_Exercise data_:
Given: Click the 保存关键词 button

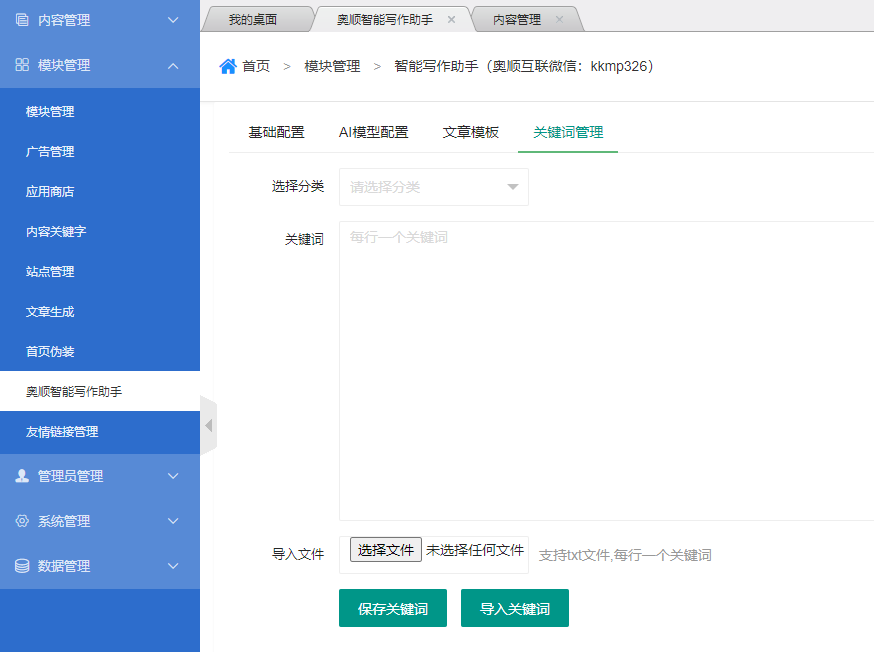Looking at the screenshot, I should point(393,609).
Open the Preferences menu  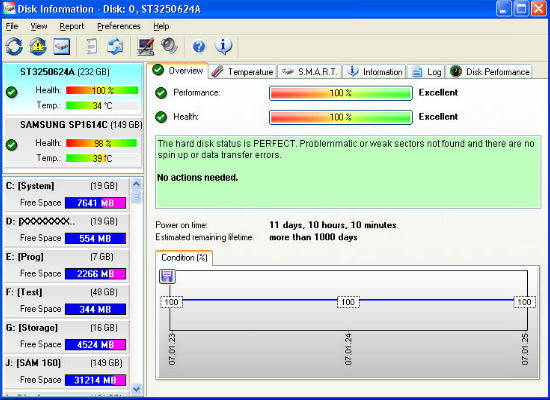119,26
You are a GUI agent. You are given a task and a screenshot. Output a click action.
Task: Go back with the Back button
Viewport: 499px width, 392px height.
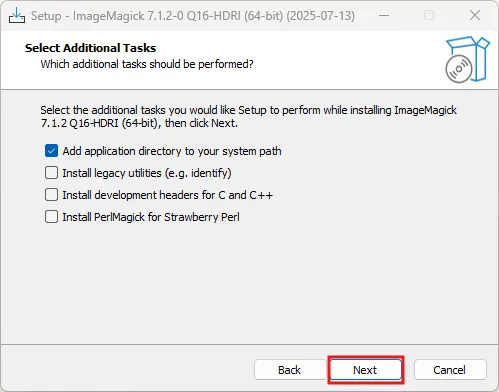290,370
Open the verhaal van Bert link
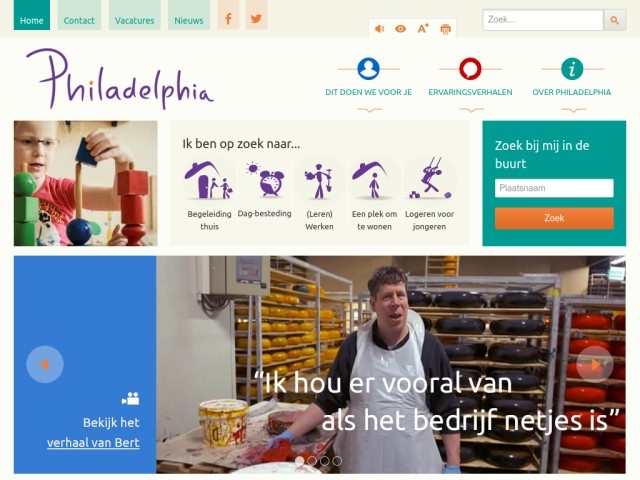 tap(93, 443)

_What you have to do_: Where a line contains "Task: Go back with the Back button", begin there and set down exactly each line through the end of the data above, omitting any pictures.

_Result of this task_:
Task: Go back with the Back button
Viewport: 499px width, 392px height.
290,370
Open the verhaal van Bert link
 tap(93, 443)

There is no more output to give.